GIVEN DATA:

▼▼▼

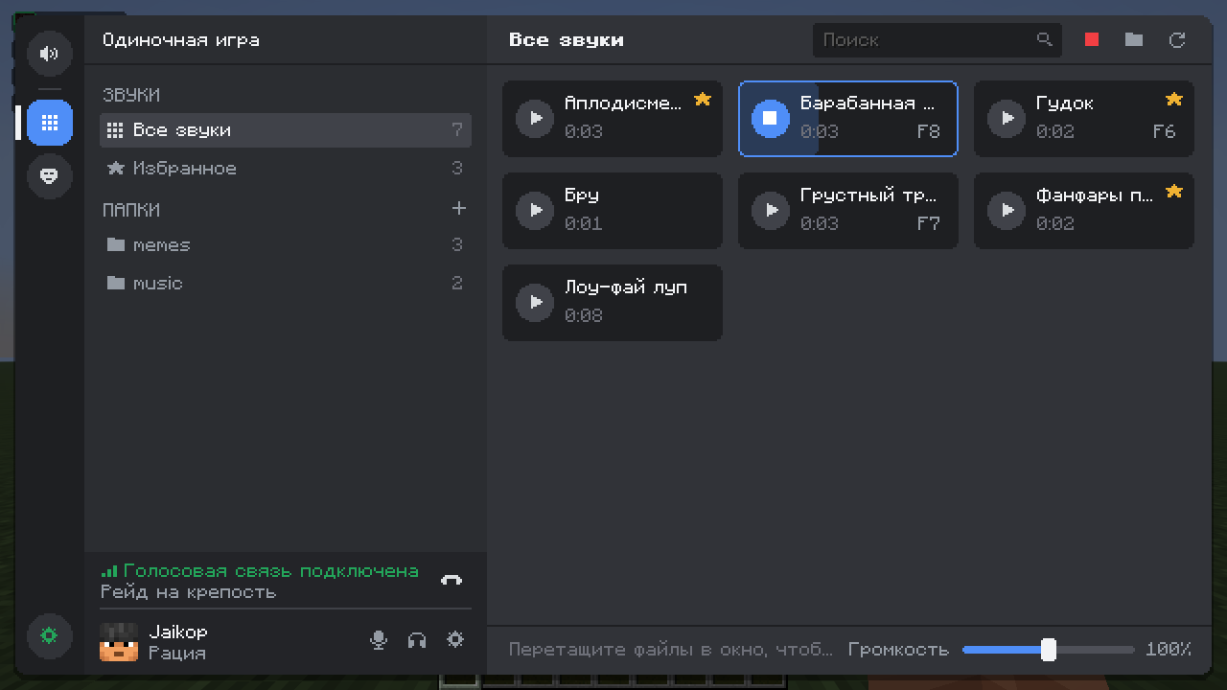Open the memes folder

(x=286, y=245)

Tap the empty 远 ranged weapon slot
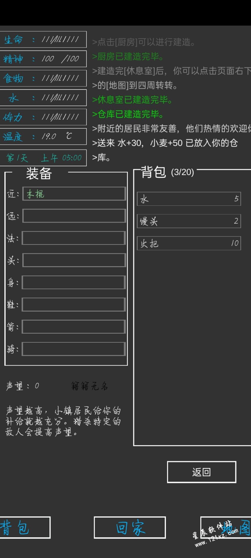[x=74, y=216]
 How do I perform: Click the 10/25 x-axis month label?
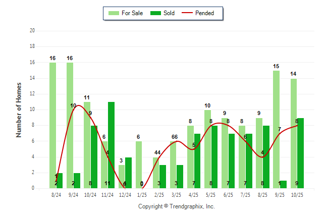click(x=297, y=194)
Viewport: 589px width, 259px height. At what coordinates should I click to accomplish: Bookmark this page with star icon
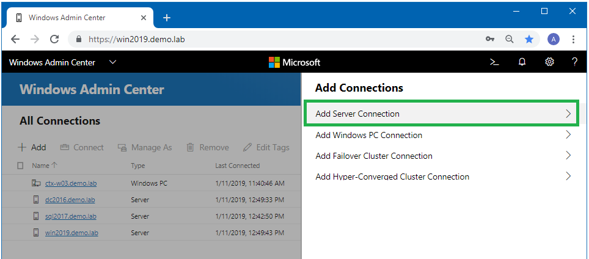coord(529,39)
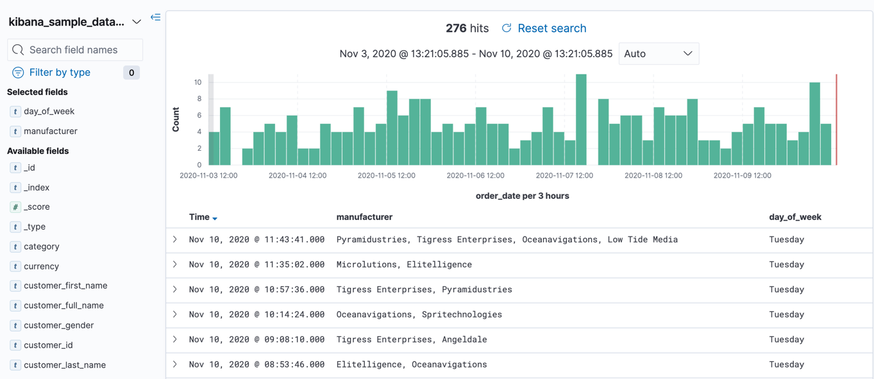Open the Filter by type options

[x=60, y=72]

▲▲▲

WHAT YOU ARE ASKED TO DO: Where pictures appear, omit them, and transcribe exactly, with nothing else, the lines from the line with "Tap the empty 远 ranged weapon slot" through the final line of the records above, both ends included.

ANSWER SPACE:
Tap the empty 远 ranged weapon slot
[x=74, y=216]
 How do I perform: Click the 10/25 x-axis month label?
click(x=297, y=194)
Viewport: 589px width, 259px height. At what coordinates should I click to accomplish: Bookmark this page with star icon
coord(529,39)
Open the Filter by type options

[x=60, y=72]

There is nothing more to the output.